[Exercise prompt] Return the records exactly, with nothing added.

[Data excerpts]
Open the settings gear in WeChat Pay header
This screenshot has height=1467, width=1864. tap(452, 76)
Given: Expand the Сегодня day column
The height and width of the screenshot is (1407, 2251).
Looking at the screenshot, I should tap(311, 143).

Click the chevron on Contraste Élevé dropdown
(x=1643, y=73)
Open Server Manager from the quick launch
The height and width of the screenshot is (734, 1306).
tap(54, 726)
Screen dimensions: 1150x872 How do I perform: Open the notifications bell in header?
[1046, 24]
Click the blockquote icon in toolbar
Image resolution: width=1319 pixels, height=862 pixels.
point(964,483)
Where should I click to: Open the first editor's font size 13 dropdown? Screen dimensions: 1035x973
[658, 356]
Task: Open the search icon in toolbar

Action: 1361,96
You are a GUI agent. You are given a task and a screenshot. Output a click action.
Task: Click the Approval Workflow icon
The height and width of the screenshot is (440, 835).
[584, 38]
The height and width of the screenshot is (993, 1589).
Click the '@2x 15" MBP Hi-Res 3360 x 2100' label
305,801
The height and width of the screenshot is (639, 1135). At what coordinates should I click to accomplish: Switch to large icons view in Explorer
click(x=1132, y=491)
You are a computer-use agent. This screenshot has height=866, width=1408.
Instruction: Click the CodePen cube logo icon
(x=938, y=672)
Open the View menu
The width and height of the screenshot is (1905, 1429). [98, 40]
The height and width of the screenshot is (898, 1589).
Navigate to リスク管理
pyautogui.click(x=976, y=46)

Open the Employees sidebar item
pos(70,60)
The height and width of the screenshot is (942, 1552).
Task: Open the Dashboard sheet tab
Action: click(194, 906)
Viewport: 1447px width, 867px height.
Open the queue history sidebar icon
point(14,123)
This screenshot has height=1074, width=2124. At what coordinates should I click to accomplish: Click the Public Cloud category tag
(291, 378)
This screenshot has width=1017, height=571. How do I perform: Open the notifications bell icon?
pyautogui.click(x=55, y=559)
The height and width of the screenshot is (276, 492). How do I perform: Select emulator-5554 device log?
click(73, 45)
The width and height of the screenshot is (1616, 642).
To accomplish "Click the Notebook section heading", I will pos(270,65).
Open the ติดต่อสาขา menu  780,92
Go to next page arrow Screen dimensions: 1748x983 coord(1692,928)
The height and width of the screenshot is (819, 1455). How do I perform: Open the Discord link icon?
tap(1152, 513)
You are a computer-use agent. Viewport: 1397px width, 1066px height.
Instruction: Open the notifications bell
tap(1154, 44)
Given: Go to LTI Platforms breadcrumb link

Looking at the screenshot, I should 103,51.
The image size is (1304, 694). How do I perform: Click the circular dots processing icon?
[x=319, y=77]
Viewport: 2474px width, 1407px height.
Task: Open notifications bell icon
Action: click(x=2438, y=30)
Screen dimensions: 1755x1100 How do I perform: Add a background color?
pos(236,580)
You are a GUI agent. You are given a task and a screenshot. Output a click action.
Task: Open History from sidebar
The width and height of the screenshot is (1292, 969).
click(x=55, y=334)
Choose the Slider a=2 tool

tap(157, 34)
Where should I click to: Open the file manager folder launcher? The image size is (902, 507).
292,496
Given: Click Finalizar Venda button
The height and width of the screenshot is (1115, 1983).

[Exercise response]
Open the settings gear in WeChat Pay header
This screenshot has height=1467, width=1864. tap(452, 76)
Given: Expand the Сегодня day column
The height and width of the screenshot is (1407, 2251).
Looking at the screenshot, I should tap(311, 143).

Click the chevron on Contraste Élevé dropdown
(x=1643, y=73)
Open Server Manager from the quick launch
The height and width of the screenshot is (734, 1306).
tap(54, 726)
Screen dimensions: 1150x872 How do I perform: Open the notifications bell in header?
[1046, 24]
Click the blockquote icon in toolbar
Image resolution: width=1319 pixels, height=862 pixels.
point(964,483)
Where should I click to: Open the first editor's font size 13 dropdown? Screen dimensions: 1035x973
[658, 356]
Task: Open the search icon in toolbar

Action: 1361,96
You are a GUI agent. You are given a task and a screenshot. Output a click action.
Task: Click the Approval Workflow icon
The height and width of the screenshot is (440, 835).
[584, 38]
The height and width of the screenshot is (993, 1589).
Click the '@2x 15" MBP Hi-Res 3360 x 2100' label
305,801
The height and width of the screenshot is (639, 1135). At what coordinates should I click to accomplish: Switch to large icons view in Explorer
click(x=1132, y=491)
You are a computer-use agent. This screenshot has height=866, width=1408.
Instruction: Click the CodePen cube logo icon
(x=938, y=672)
Open the View menu
The width and height of the screenshot is (1905, 1429). [98, 40]
The height and width of the screenshot is (898, 1589).
Navigate to リスク管理
pyautogui.click(x=976, y=46)

Open the Employees sidebar item
pos(70,60)
The height and width of the screenshot is (942, 1552).
Task: Open the Dashboard sheet tab
Action: click(194, 906)
Viewport: 1447px width, 867px height.
Open the queue history sidebar icon
point(14,123)
This screenshot has height=1074, width=2124. At what coordinates should I click to accomplish: Click the Public Cloud category tag
(291, 378)
This screenshot has width=1017, height=571. How do I perform: Open the notifications bell icon?
pyautogui.click(x=55, y=559)
The height and width of the screenshot is (276, 492). How do I perform: Select emulator-5554 device log?
click(73, 45)
The width and height of the screenshot is (1616, 642).
To accomplish "Click the Notebook section heading", I will pos(270,65).
Open the ติดต่อสาขา menu  780,92
Go to next page arrow Screen dimensions: 1748x983 coord(1692,928)
The height and width of the screenshot is (819, 1455). How do I perform: Open the Discord link icon?
tap(1152, 513)
You are a computer-use agent. Viewport: 1397px width, 1066px height.
Instruction: Open the notifications bell
tap(1154, 44)
Given: Go to LTI Platforms breadcrumb link

Looking at the screenshot, I should 103,51.
The image size is (1304, 694). How do I perform: Click the circular dots processing icon?
[x=319, y=77]
Viewport: 2474px width, 1407px height.
Task: Open notifications bell icon
Action: click(x=2438, y=30)
Screen dimensions: 1755x1100 How do I perform: Add a background color?
pos(236,580)
You are a GUI agent. You are given a task and a screenshot. Output a click action.
Task: Open History from sidebar
The width and height of the screenshot is (1292, 969).
click(x=55, y=334)
Choose the Slider a=2 tool

tap(157, 34)
Where should I click to: Open the file manager folder launcher? The image size is (902, 507).
292,496
Given: Click Finalizar Venda button
The height and width of the screenshot is (1115, 1983).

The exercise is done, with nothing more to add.